Large studies on conventional antipsychotics have shown an association with increased mortality risk in residents with dementia [15, 23], with additionally a high prevalence of adverse effects [3840] such as sedation, delirium, cognitive impairment, increased risk of CVI and extra-pyramidal symptoms [11, 41]. There have been some changing trends in antipsychotic treatments over the past decade, but still with minor results [24, 42]. In our study population, risperidone was the most common antipsychotic used in residents with dementia (11,5%) followed by haloperidol (6,6%); this could be considered a good treatment policy. However, the relatively large usage of haloperidol (7,1%) and the low percentage of quetiapine and olanzapine (1,9%) are not in line with recommendations by either the Swedish NBHW, the EMA or the FDA [21, 22, 43]. For example, in a similar population in US NHs, haloperidol treatment was 1,9% and in a study from Sydney, Australia, the usage of conventional antipsychotics was 7,4% [44, 45]. Snowdon compared psychotropic medication use in NHs and noted frequencies of antipsychotics 42,6% (Finland), 23,8% (Norway), 28,0% (Australia) compared to our 21,6% [45].

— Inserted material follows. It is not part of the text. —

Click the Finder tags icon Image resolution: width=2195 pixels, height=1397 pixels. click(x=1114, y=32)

As noted, individuals with DLB may have high hypersensitivity to antipsychotics with an increased risk of adverse events such as somnolence, falls, extra-pyramidal symptoms, malignant neuroleptic syndrome and finally increased mortality [13, 16, 34]. In our study, the residents with 2–4 DLB signs received the highest proportion of antipsychotics (32%) as well as the highest usage of haloperidol (17%) (Table 2).

There is currently no consensus on evidence-based treatment of NPS in DLB patients either in their homes or in NHs. However, clinical guidelines show beneficial effects from ChEI (donepezil and rivastagmin) and less beneficial effects with both atypical (quetiapine and risperidon) and conventional antipsychotics (haloperidol) [3840]. Alarmingly, the antipsychotic usage in our study increased with the greater number of DLB clinical signs to as high as 43%, meaning that the most fragile elderly residents had the poorest treatment (Fig. 1). If we assume that these elderly persons have a possible DLB disorder, then all antipsychotic drugs would be highly inappropriate.

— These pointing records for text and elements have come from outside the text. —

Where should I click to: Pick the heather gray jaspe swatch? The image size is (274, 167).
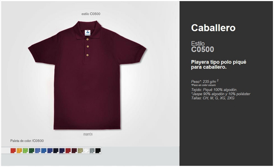pos(92,151)
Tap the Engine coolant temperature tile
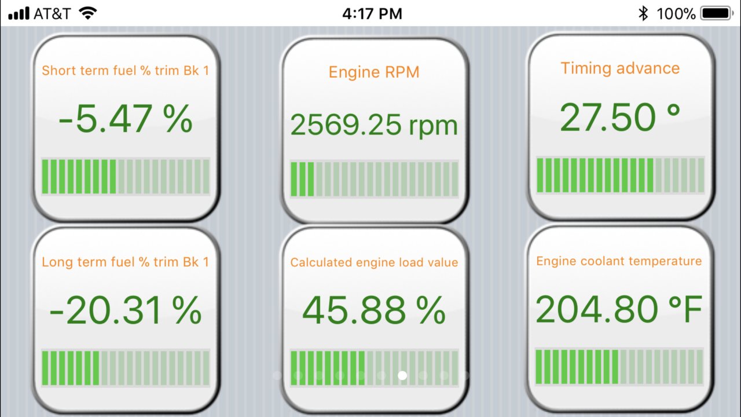Screen dimensions: 741x417 point(620,318)
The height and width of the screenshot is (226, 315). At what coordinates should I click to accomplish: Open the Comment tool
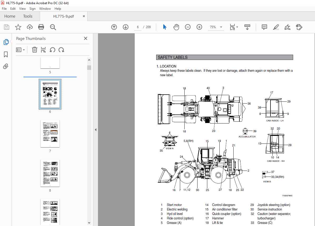pyautogui.click(x=264, y=27)
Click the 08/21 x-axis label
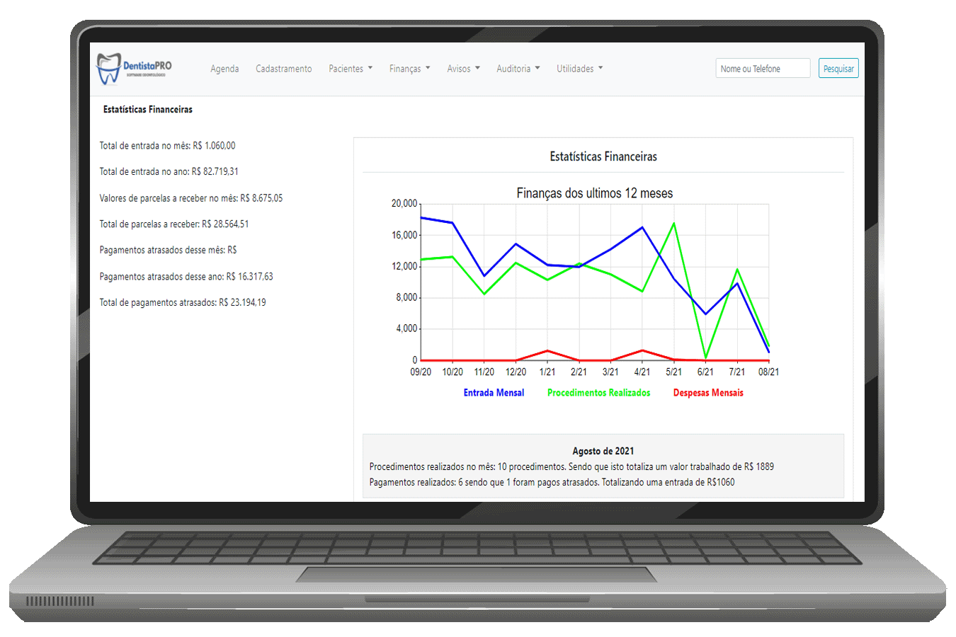Image resolution: width=956 pixels, height=637 pixels. (x=768, y=372)
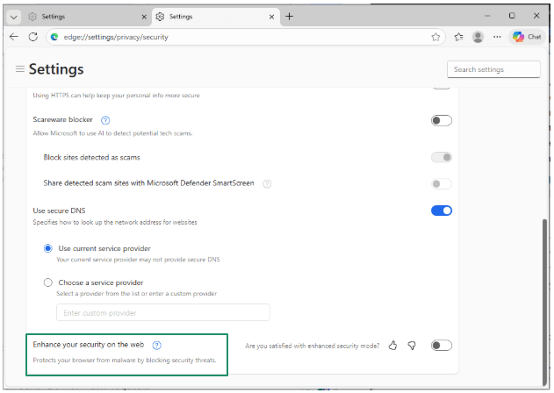Refresh the settings page
The image size is (554, 393).
tap(33, 37)
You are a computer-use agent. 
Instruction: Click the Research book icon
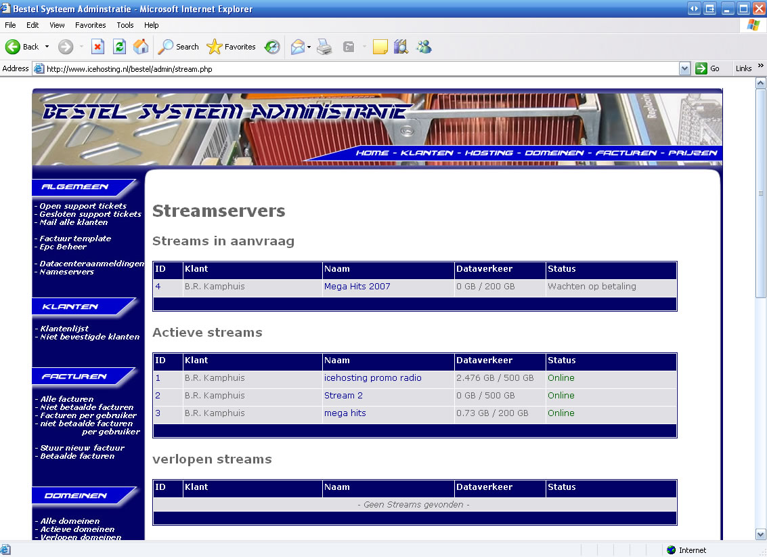point(401,47)
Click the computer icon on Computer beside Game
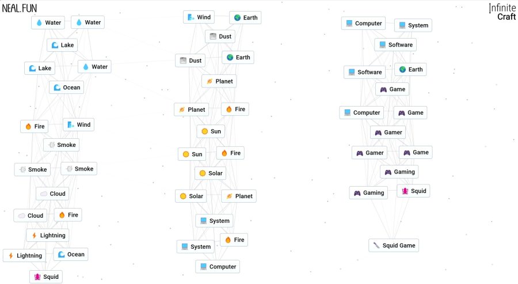Viewport: 518px width, 284px height. [347, 113]
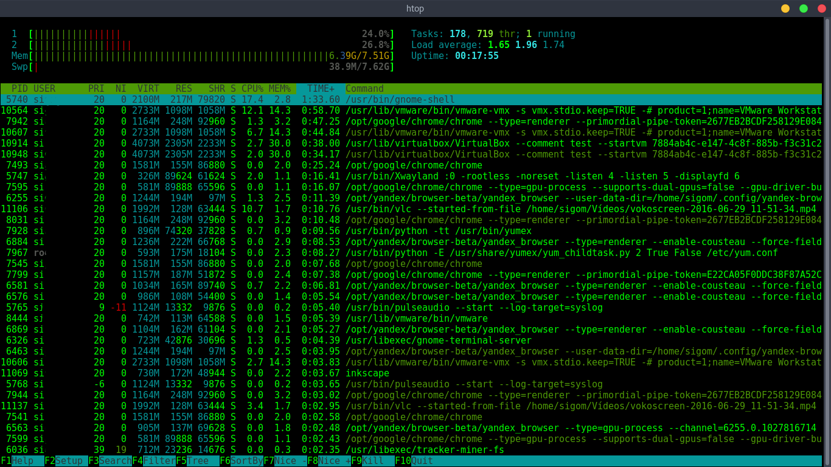Viewport: 831px width, 467px height.
Task: Select the gnome-shell process row
Action: tap(243, 99)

We found that antipsychotic treatment varied between 26% and 28% in residents with clinical features such as PD, rigidity, balance problems, excessive daytime sleepiness and sleep disorder as well as in 38% of those with visual hallucinations. One disadvantage of our study was the lack of opportunity to perform individual clinical examinations in order to observe, for example, potential extra-pyramidal symptoms due to usage of antipsychotic medication. This was however not practically possible to carry out. The reports from nursing staff is of a more longitudinal character in relation to a doctor’s examination. Against this background, the limitation must be considered as minor.

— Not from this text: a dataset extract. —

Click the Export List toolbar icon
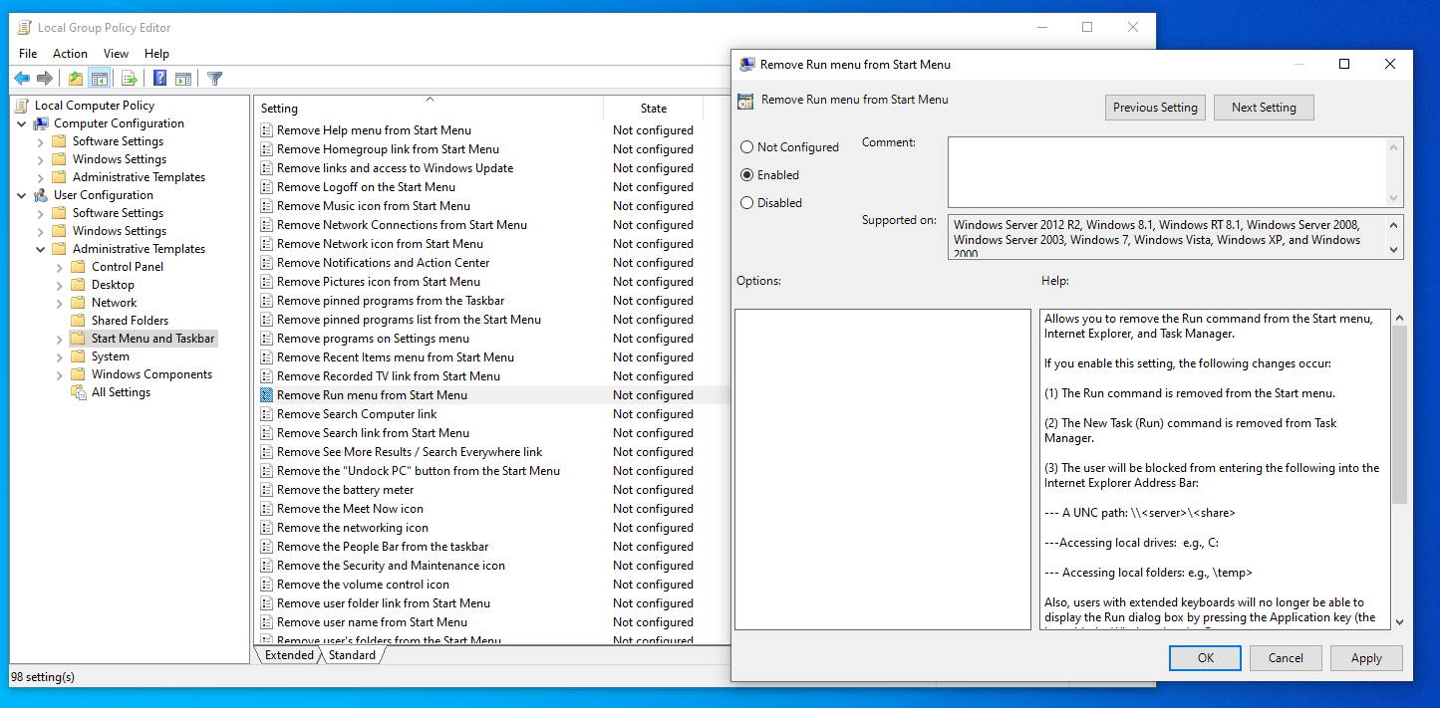 [x=129, y=79]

The association between drug use and the number of DLB signs is difficult to establish because the potential side effects of antipsychotics are identical to DLB signs, which represents an important limitation. However, one favourable finding is that those residents with no or one DLB sign had the highest haloperidol doses (1.5 mg–2.0 mg) compared with those with 2–4 DLB signs. This may indicate that the symptoms in the 2–4 DLB group are less influenced by antipsychotic side effects.

Other psychotropics

We found that the usage of psychotropics in 78% of residents was equally distributed between men and women. Comparison of the treatment of our NH residents with studies from geographically close countries showed similarities in treatment. In a study of Norwegian NHs, 88% of the elderly residents with dementia had some psychotropic medication [7]. The residents in the present study received psychotropic treatments continuously and over two-thirds had at least one anxiolytic medication, most often oxazepam. NPS such as anxiety, agitation and sleep disturbance are common in the elderly and one explanation for this extensive anxiolytic treatment might be the lower prevalence of adverse events compared with other psychotropics and antipsychotic medications.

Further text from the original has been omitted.